_PASSAGE TO READ_.
▼

While Ralph S. Northam earned the top headlines for his surprisingly strong win over the Republican, Ed Gillespie, the victory by Justin Fairfax in the lieutenant governor’s race, also has long-term implications.
Mr. Fairfax became the second African-American to be elected to that position, which has often been a steppingstone to the governor’s office, as it was for Douglas Wilder, the nation’s first elected black governor, Senator Tim Kaine and Mr. Northam himself.
A former federal prosecutor and graduate of Duke University and Columbia Law School, Mr. Fairfax had never held elective office. His campaign had an upbeat feel, marked by television ads that showed him preparing peanut butter sandwiches for his young children before he drove them to school.
Mr. Fairfax will instantly been seen as a top contender for governor in Virginia in 2021. Mr. Northam is limited to one, four-year term.
Jenny Durkan, who will be Seattle’s first openly lesbian mayor and its first female mayor since the 1920s is a former United States attorney and a former member of the Teamsters union.
In Seattle, where socially liberal values and a labor union history are ingrained in the political culture, Ms. Durkan bragged to voters about working as baggage handler after college for a tiny airline in Alaska, where she was the only woman and learned how to fix a forklift. “That union job helped me pay for law school,” she told voters.
Ms. Durkan, 59, calls herself a progressive Democrat who is also tough on crime. She touted her experience as the United States attorney, appointed by former President Barack Obama in 2009 — where she became a specialist in cybercrime. But taking a page from Senator Bernie Sanders, she also promised two years of free community or technical tuition to all Seattle high school graduates.
She is a daughter of political royalty in Washington, and grew up one of eight children — a big, noisy Irish Catholic family, as she has called it — led by Martin J. Durkan Sr., who served for decades in the state Legislature, and was twice a candidate for governor of Washington.
When he started reading the nasty Facebook posts and hearing the hostile comments from politicians a few years back, Wilmot Collins decided he had to do something. They were accusing refugees, like him, of being terrorists, milking the welfare system and committing crimes.
“When I started listening to the rhetoric, I said, ‘This is crazy,’ ” said Mr. Collins, who settled in Helena, Mont., as a refugee from Liberia in 1994. “Here in Montana, we’re fighting the notion that refugees are terrorists. Part of me wants to show them that, ‘No, here’s the face of a refugee. These are who refugees are. Here is my family. This is what refugees look like. We are not terrorists.’ ”
On Tuesday night, Mr. Collins’s efforts came full circle when he was elected mayor of Helena, unseating the 16-year incumbent, James E. Smith. Mr. Collins is believed to be the second black person elected to serve as a mayor in Montana. Edward T. Johnson won the Helena mayoral election in 1873, according to Kate Hampton of the Montana Historical Society.
Mr. Collins, 54, said he saw his election as a repudiation of some of the restrictive immigration rhetoric of President Trump.
“It’s telling the bigger America that this is not about race, this is not about national origin,” Mr. Collins said. He added: “What Helena said yesterday was, ‘We’re looking for a good candidate and we believe in this person.’ ”

▲

_WRITTEN EXERCISE_. From the article on the election winners, transcribe word for word the part that opens with the words containing "She is a daughter" and closes with "governor of Washington.".

_SUPPLIED MATERIAL_.

▼

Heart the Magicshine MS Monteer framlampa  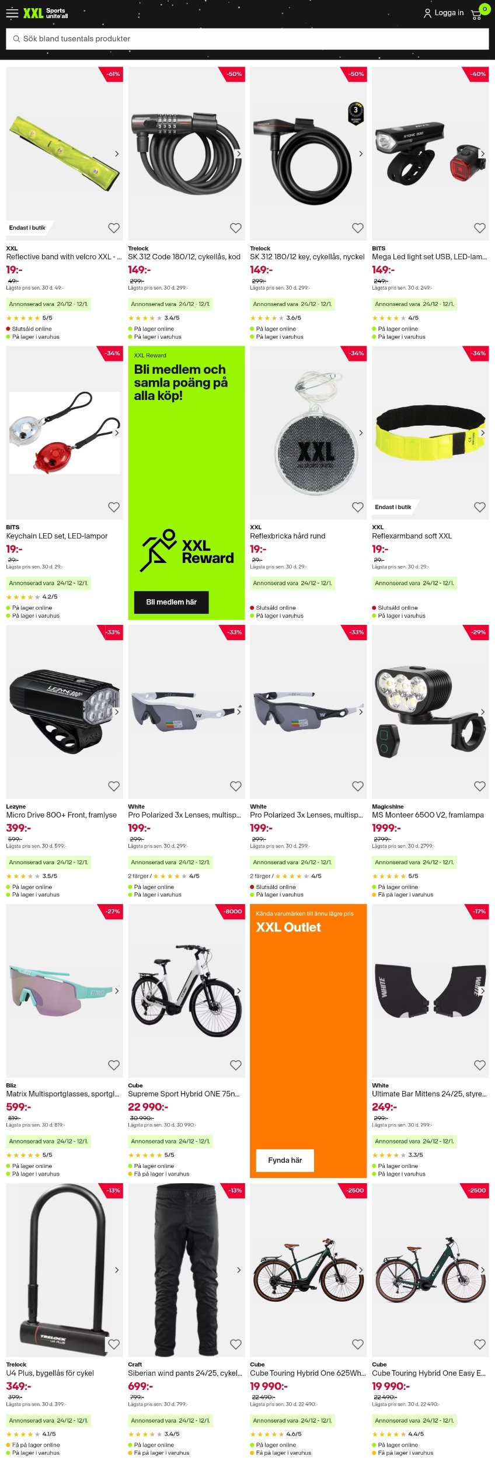pos(480,786)
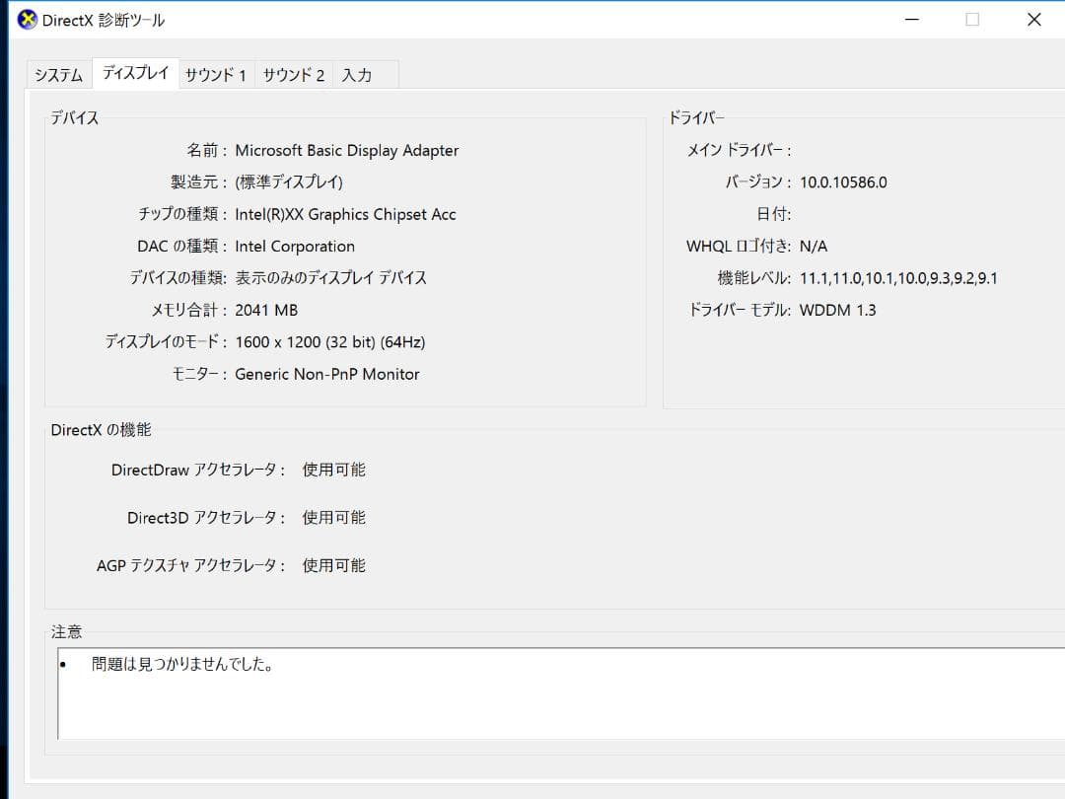
Task: Click the Generic Non-PnP Monitor label
Action: [329, 374]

▲

_SOLUTION_.
She is a daughter of political royalty in Washington, and grew up one of eight children — a big, noisy Irish Catholic family, as she has called it — led by Martin J. Durkan Sr., who served for decades in the state Legislature, and was twice a candidate for governor of Washington.